= George Olive =

Canadian politician

George Edward Olive (born 1887 in Leeds, England; died April 20, 1973) was a politician in Manitoba, Canada. He served in the Legislative Assembly of Manitoba from 1945 to 1953, as a member of the social-democratic Cooperative Commonwealth Federation (CCF).

Olive came to Canada in 1910. He settled in Transcona, then an independent working-class community adjoining but independent of Winnipeg, in 1914. He was a member of the United Association of Steamfitters and Plumbers, working for the Canadian National Railway. He served as a member of the local school board, and was elected Mayor of Transcona in 1936, a position he continued to hold after being elected to the provincial legislature. He married Amy Thackray (1888–1955), and they had two sons, Bill and Joe, both of whom served overseas in the Royal Canadian Navy during World War II.

He was first elected to the Manitoba legislature in the 1945 provincial election, defeating former Liberal leader Murdoch Mackay in the constituency of Springfield. He was re-elected in Kildonan—Transcona in the 1949 election, defeating Liberal-Progressive candidate M. J. G. McMullen by just under 900 votes.
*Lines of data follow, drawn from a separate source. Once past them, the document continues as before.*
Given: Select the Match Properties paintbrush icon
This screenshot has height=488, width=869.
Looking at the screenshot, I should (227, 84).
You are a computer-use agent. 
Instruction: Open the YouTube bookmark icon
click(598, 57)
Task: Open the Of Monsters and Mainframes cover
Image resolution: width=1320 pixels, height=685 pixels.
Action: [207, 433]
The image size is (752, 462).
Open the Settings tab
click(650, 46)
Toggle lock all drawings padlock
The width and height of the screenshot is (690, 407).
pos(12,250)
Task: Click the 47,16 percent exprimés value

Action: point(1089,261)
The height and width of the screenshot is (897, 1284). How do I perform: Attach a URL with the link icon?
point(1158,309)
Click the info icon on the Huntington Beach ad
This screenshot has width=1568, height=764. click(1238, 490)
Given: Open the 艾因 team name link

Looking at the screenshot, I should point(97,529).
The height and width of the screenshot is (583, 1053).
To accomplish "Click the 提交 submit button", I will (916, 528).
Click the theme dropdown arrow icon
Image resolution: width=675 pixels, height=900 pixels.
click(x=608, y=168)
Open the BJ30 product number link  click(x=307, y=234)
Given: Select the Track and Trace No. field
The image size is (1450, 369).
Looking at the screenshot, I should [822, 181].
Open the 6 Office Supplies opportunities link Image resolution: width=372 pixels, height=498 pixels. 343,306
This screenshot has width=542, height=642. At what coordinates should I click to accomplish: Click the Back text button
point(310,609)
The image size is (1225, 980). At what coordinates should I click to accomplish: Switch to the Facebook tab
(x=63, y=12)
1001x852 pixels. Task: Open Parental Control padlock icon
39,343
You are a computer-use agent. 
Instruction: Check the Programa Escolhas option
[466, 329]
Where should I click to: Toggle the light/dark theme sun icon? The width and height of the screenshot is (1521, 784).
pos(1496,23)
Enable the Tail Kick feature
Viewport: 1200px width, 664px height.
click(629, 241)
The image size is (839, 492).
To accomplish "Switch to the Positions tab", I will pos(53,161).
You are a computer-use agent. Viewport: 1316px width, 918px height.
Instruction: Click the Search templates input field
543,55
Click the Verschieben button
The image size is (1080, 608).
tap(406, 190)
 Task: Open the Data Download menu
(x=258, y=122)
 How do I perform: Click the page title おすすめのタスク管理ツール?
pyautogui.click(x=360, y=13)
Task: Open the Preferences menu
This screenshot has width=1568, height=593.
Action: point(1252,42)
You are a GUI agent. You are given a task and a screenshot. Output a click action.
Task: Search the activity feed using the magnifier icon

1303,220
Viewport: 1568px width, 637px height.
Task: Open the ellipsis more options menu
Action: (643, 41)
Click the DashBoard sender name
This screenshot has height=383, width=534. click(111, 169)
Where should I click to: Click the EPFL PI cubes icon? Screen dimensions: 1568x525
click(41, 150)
Olive was not a frequent debater in the legislature, but was known as a diligent worker and was said to have extensive knowledge of every bill that came before the house. CCF leader Lloyd Stinson once called him "a most useful and cooperative member of caucus", assisting other members behind the scenes.

He sought the Kildonan—Transcona CCF nomination again for the 1953 provincial election, but lost to Russell Paulley, who was mayor of Transcona by this time. Olive accepted the result, and agreed to work as Paulley's election agent.

He lived in New York City after his retirement and later died in Winnipeg.

George Olive Nature Park in Winnipeg, Manitoba, commemorates him. Previously, the site hosted a dump for industrial byproducts and a pond for horses. It was rehabilitated into a nature park in the 1990s and opened as such in 2001.